From the data that follows, print exactly the lines starting at the one containing "Task: Open the hamburger menu icon" and ending at the one containing "Given: Click the text of item 39 Spécifique"; include both of them and nothing more.

Collected data

>>>>

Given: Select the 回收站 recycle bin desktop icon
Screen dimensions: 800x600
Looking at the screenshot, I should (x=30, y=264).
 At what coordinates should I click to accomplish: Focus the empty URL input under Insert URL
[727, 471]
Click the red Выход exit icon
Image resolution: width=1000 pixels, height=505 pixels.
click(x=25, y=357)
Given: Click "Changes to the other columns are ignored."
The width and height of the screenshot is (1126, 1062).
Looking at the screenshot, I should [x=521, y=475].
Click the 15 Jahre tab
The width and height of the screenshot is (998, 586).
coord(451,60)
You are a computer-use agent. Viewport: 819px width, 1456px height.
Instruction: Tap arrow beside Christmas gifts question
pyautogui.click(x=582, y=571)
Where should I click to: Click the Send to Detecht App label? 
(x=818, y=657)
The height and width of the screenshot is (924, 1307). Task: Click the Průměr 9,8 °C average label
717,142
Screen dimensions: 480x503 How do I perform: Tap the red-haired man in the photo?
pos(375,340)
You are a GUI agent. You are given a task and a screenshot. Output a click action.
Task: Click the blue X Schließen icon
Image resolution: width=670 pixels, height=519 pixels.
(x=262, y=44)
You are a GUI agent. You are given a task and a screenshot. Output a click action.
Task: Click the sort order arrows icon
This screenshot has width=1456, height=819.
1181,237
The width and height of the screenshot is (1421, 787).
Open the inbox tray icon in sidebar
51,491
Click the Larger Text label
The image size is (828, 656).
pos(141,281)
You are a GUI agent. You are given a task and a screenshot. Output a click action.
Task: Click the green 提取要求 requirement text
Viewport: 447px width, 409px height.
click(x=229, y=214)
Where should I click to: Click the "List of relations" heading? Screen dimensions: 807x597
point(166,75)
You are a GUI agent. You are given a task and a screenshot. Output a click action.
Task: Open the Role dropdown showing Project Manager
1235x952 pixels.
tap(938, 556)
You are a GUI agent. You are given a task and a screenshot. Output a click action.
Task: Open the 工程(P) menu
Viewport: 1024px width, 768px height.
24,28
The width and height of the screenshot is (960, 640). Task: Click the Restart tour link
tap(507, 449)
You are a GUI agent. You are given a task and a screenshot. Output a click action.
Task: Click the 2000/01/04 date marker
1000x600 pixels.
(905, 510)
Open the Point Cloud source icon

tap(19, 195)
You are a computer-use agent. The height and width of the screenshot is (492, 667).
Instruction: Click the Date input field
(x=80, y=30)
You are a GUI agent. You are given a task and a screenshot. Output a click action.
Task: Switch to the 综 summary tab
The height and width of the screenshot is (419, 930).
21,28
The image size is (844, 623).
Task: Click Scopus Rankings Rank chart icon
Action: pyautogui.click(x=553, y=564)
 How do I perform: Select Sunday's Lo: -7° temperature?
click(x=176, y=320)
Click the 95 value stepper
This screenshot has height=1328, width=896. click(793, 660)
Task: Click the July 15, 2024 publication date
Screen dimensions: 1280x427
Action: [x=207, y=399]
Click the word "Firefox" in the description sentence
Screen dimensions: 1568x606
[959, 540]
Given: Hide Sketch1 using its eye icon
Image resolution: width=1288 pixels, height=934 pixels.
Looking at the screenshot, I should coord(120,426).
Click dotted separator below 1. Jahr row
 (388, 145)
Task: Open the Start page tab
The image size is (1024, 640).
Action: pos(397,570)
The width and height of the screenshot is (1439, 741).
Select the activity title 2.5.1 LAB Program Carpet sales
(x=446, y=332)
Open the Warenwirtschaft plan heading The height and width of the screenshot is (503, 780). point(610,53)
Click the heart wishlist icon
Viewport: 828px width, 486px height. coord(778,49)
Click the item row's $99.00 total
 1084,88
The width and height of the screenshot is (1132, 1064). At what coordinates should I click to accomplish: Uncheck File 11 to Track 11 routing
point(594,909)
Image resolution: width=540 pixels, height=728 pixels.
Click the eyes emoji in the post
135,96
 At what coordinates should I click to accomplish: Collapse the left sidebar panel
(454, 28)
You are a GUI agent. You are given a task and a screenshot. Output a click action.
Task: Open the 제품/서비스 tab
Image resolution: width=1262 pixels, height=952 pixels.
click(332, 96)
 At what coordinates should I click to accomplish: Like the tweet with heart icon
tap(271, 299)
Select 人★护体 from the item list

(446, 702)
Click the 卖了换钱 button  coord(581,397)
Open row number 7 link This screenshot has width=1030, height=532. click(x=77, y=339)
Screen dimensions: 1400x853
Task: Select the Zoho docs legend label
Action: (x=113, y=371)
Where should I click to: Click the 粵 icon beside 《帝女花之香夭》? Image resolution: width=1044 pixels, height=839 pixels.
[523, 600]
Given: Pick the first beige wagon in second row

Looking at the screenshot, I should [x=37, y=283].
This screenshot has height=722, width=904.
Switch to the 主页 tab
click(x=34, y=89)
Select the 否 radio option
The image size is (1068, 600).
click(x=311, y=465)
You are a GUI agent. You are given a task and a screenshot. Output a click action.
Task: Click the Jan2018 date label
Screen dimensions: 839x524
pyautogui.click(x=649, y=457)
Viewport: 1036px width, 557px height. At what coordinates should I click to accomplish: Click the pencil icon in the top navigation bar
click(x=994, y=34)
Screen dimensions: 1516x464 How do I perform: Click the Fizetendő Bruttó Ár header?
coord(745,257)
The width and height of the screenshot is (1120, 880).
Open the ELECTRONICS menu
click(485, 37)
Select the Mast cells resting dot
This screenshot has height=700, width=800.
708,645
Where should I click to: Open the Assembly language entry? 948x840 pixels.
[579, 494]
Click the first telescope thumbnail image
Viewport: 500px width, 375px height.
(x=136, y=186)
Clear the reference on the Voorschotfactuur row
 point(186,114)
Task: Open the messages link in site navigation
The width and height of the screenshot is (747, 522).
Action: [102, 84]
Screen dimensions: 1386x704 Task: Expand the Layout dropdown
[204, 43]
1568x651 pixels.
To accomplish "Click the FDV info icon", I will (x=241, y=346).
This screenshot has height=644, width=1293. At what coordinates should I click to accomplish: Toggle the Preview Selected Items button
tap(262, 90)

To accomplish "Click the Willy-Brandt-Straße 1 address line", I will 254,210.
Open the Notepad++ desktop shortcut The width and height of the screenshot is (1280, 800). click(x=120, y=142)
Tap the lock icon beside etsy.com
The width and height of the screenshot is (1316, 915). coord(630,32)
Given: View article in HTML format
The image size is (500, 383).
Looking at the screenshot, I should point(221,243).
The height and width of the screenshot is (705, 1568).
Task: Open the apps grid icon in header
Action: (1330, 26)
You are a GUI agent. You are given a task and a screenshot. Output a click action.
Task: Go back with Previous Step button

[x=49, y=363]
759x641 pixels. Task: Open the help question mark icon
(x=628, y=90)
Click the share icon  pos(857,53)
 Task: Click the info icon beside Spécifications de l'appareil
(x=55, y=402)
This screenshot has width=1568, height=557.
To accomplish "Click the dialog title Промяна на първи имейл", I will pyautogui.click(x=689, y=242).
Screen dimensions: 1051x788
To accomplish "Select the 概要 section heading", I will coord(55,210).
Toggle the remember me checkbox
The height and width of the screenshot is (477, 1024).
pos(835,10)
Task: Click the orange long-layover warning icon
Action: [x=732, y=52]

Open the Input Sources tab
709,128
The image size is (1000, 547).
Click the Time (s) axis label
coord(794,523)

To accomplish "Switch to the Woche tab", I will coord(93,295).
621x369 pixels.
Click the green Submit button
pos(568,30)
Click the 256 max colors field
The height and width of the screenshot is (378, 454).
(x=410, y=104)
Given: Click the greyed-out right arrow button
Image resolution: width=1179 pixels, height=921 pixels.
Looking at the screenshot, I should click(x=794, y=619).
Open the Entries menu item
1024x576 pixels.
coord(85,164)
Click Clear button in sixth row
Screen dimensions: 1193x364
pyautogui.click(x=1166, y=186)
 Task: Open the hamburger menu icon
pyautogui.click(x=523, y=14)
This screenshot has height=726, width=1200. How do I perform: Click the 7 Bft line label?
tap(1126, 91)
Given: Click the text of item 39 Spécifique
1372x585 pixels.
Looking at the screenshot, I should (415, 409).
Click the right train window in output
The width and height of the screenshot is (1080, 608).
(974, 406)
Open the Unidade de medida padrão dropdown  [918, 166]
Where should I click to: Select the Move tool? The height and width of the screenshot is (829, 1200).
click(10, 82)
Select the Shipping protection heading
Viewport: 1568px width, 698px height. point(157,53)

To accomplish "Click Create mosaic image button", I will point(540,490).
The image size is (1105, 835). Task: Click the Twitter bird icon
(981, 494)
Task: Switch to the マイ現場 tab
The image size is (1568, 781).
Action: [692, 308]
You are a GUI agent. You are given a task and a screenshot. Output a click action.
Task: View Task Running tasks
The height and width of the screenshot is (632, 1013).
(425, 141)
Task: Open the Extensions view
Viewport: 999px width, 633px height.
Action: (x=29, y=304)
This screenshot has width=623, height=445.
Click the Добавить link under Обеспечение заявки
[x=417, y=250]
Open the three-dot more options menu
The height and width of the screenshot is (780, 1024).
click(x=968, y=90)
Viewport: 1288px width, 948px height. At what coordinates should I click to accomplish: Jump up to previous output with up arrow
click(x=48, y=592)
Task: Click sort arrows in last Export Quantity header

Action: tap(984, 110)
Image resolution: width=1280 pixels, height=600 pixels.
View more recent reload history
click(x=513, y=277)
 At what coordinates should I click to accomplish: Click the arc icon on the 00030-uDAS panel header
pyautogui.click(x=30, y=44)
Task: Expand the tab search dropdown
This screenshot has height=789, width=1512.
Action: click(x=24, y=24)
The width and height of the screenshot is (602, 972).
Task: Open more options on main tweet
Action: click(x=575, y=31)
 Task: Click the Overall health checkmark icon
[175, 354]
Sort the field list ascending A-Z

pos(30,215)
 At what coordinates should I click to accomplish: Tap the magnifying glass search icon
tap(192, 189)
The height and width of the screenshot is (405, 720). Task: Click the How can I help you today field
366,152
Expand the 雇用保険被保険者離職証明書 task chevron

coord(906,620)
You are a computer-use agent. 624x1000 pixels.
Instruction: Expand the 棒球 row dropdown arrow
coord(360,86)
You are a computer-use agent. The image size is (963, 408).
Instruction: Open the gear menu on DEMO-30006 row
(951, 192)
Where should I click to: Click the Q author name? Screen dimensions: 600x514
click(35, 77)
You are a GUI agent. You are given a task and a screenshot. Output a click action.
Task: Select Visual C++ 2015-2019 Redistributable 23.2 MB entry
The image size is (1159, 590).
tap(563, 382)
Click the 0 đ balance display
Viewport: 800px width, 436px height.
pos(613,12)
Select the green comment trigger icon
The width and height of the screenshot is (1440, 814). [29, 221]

<<<<

= Problem solution =
 Task: Open the hamburger menu icon
pyautogui.click(x=523, y=14)
This screenshot has height=726, width=1200. How do I perform: Click the 7 Bft line label?
tap(1126, 91)
Given: Click the text of item 39 Spécifique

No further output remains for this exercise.